Women are being cancelled and abused, for having the temerity to stand up for their sex based rights. Lesbian, gay, bisexual and trans people are traduced and sacked for not being willing to promulgate activist ideas. Black people face racial abuse for being sceptical of, and refusing to advocate, Critical Race Theory. This is not ordinary voters doing this. This is not the Conservative Party doing this. This is the work of the people — the campaigners, ideologues and trolls — Chris Bryant appears to be, if not conspicuously advocating, then providing cover for.

Bryant looked quite distressed in his interview with Nick Robinson: a charitable interpretation would be that he’s genuinely frightened; a cynic might say that’s he’s camping it up. He’s clearly a clever man, which makes the idea he believes what he is saying even more troubling. It was absurd rhetoric, of the type we’ve all become far too used to.

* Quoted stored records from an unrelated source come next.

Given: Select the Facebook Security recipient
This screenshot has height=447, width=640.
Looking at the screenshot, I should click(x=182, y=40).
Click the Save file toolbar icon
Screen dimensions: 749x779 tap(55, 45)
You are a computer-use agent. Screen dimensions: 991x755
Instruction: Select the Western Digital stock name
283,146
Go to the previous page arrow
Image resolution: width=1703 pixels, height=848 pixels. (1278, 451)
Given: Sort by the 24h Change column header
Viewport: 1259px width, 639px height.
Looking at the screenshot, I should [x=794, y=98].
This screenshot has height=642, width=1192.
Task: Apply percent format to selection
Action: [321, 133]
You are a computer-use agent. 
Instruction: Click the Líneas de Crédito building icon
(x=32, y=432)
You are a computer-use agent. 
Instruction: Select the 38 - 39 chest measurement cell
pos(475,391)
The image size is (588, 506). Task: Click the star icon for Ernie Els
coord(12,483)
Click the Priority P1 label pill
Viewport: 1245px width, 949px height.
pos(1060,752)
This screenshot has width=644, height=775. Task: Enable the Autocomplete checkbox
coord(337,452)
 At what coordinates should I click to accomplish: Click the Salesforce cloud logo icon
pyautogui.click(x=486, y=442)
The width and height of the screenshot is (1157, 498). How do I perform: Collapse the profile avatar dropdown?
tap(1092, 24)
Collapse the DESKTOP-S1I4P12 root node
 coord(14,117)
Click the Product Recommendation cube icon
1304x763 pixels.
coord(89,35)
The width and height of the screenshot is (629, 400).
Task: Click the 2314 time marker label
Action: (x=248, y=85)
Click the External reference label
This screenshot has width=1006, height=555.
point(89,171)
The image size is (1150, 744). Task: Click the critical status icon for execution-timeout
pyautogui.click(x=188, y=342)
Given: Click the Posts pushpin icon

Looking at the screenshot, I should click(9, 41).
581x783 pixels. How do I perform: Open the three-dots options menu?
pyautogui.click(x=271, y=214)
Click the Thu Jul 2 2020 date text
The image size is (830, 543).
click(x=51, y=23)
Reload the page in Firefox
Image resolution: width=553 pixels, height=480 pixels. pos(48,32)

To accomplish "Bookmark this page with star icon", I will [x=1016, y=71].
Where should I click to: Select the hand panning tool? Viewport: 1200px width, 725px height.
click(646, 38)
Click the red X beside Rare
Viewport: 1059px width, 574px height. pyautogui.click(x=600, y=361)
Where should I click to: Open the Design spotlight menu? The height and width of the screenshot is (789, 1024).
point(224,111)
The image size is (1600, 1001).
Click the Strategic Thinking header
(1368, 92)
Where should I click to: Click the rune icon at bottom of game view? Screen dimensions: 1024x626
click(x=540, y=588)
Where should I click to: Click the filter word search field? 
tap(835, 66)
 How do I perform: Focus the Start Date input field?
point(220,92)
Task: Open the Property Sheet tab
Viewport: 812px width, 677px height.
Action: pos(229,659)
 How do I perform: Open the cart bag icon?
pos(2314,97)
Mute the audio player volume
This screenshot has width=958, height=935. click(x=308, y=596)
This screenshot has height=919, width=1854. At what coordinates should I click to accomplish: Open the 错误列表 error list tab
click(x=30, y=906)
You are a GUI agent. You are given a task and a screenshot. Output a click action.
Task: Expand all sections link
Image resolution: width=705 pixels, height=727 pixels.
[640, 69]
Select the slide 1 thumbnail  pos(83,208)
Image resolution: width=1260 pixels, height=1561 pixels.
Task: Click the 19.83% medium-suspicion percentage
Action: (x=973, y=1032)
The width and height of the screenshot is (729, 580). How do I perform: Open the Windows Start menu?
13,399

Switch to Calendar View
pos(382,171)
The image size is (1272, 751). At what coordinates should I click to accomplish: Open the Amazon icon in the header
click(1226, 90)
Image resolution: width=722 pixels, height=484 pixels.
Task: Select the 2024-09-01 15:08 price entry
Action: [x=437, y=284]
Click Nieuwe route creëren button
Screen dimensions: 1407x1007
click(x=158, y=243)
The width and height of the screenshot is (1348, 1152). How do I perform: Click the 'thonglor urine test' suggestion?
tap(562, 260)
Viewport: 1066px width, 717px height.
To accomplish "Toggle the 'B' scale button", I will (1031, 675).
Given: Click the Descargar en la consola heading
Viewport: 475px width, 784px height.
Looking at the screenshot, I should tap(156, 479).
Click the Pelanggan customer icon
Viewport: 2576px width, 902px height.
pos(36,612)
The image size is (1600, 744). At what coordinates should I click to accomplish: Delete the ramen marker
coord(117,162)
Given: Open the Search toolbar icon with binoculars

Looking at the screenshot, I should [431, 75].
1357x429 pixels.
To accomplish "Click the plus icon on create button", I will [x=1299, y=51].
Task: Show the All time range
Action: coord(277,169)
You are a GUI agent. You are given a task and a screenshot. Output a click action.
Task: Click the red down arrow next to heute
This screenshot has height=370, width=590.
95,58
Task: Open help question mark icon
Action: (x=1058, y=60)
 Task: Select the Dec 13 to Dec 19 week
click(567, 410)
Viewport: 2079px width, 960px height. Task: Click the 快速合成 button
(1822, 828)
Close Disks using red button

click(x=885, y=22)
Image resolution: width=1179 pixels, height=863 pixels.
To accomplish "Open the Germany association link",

Perhaps he’ll flee the country. It’s the only logical choice

Perhaps he’ll flee the country. It’s the only logical choice, for someone who suddenly finds himself besieged by the homophobia and hatred which obviously, definitely, stalks Whitehall, and, I am sure, his seat in Wales. Perhaps he could head to, I don’t know… Ecuador. I know nothing about Ecuador, but it’s bound to be better than horrible Brexit Britain, which is clearly the hotbed of bigotry he seems to think, rather than — as every single piece of data suggests — one of the most tolerant countries in the world.

We are, frankly, lucky to live here. In this country, we all enjoy a vast array of rights and protections. In this country, you are allowed to live the life that suits you. Most people — ordinary, working people — are really nice.

The exception to this is a certain type of white, wealthy, middle-class progressive. They are, curiously, the people who have arguably got the best deal of all, but they’re also the loudest voices in pushing the most divisive cultural theories. They are often clustered in our cultural institutions — ivory towers from which they can gaze out at their imagined vision of a snarling populace, and pretend what the British people need is some really aggressive and inappropriate activism to jolt them out of their knuckle-dragging meanness. “Be kind,” they’ll say. The subtext generally being: “Or else…

We live in a post-Equality society, where some rights are prioritised

For people without this institutional power, the only recourse they have is the ballot box. The Tories were elected to restore some balance to our cultural life, to tilt it away from militant SJWs and return it to the Average Joe. It is (for various reasons, including the cold hard electoral reality that it holds their coalition of voters together) important they do this.

It’s a great pity more on the left won’t come on board with this cultural rebalance, too. It is good for all of us when we have a contented culture, a public sphere we can all operate in. It is not necessary for the atmosphere to be so polarised. These are not, or shouldn’t be, right- and left-wing issues. It doesn’t help when we can’t have proper discussions, and can’t all be represented. It also doesn’t help when people use inaccurate hyperbole to pretend things are much worse than they are. Chris Bryant, and others in position of power using his kind of rhetoric, should reflect on whether what they’re saying is true, or a self-indulgence.

We live in a post-Equality society. Equality under the law is precious and important — but a subset of activists are not satisfied. Instead they want to prioritise the rights of some over others. They don’t want to debate, but to dominate. Perhaps this is happening because Stonewall and other campaigners have outlived their original missions. New fires must be created, so they can be put out. The business has to be sustained.

Ordinary people have had enough of the anger, the aggression, the gas-lighting and the cry-bullying. It’s time for our cultural spaces to recommit to what it means to be equal.